According to The Times, Cabinet Ministers and Labour MPs are convinced that they can not win with Brown at the helm.
The paper further goes on to say that Britain's Justice Secretary Jack Straw has been tasked with the responsibility of telling Brown that his party has lost confidence in him and that he should step aside unless there is a swift improvement in New Labour's fortunes.
Graham Stringer has been the first Labour MP to call for Brown to go, saying that the party needed a new leader to save it from "disaster" at the next election.
Ivan Lewis, the Health Minister, said that Crewe and Nantwich, where the Conservatives overturned a 7,000 Labour majority to win with their own majority of nearly 8,000, could mark the "beginning of the end" for New Labour.
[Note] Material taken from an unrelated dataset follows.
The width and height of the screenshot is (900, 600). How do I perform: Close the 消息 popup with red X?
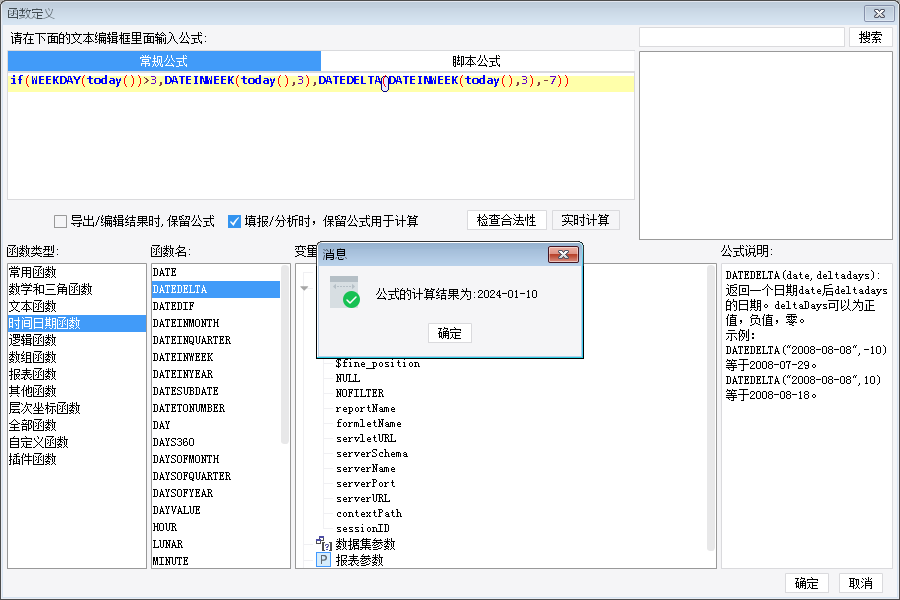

Cabinet sources said that a majority of ministers now doubted whether New Labour could turn around its current deficit with Brown in charge. Senior ministers told The Times privately that the party could not do nothing if it seemed to be heading towards certain defeat.
They said that a meeting of the Parliamentary Labour Party on June 2 would be critical to Brown's future. If the Prime Minister fails to impress, there is speculation that a senior party figure is ready to go public and call for him to quit.
One former Cabinet minister said there was a 20 to 30 per cent chance that Brown would himself offer to step down if he believed that doing so would help his party.
No immediate moves against Brown appeared likely. Most ministers believe that he must be given until at least the conference season to re-establish himself.
Meanwhile, Brown has brushed aside questions about his leadership and promised to steer the country through difficult times after the formerly safe Cheshire seat fell to the Conservatives with a 17.6 per cent swing.
Tory leader David Cameron hailed the result as the "end of New Labour" and promised to build his own "coalition for change" to take the Tories back to power.
MPs believe that it is the duty of the Cabinet to tell Brown that he has become a liability if they perceive that to be the general view in the party.
Straw, on the other hand, does see himself as a potential leader to replace Brown.
One senior critic of Brown said the Crewe result was a catastrophe, particularly after the Government had suddenly come up with 2.7 billion pound to appease taxpayer who had lost out on the 10p tax rate abolition.
Ed Balls, the country's Schools Secretary said: "These are difficult times, times when you need strong leadership, values and experience. Gordon Brown has the right values and experience as a leader, but it is not going to be turned around in a week."
Tessa Jowell, the Olympics Minister, said: "If people think we are more interested in turning in on ourselves rather than facing up to dealing with the problems that people face in their daily lives, they will punish us for it."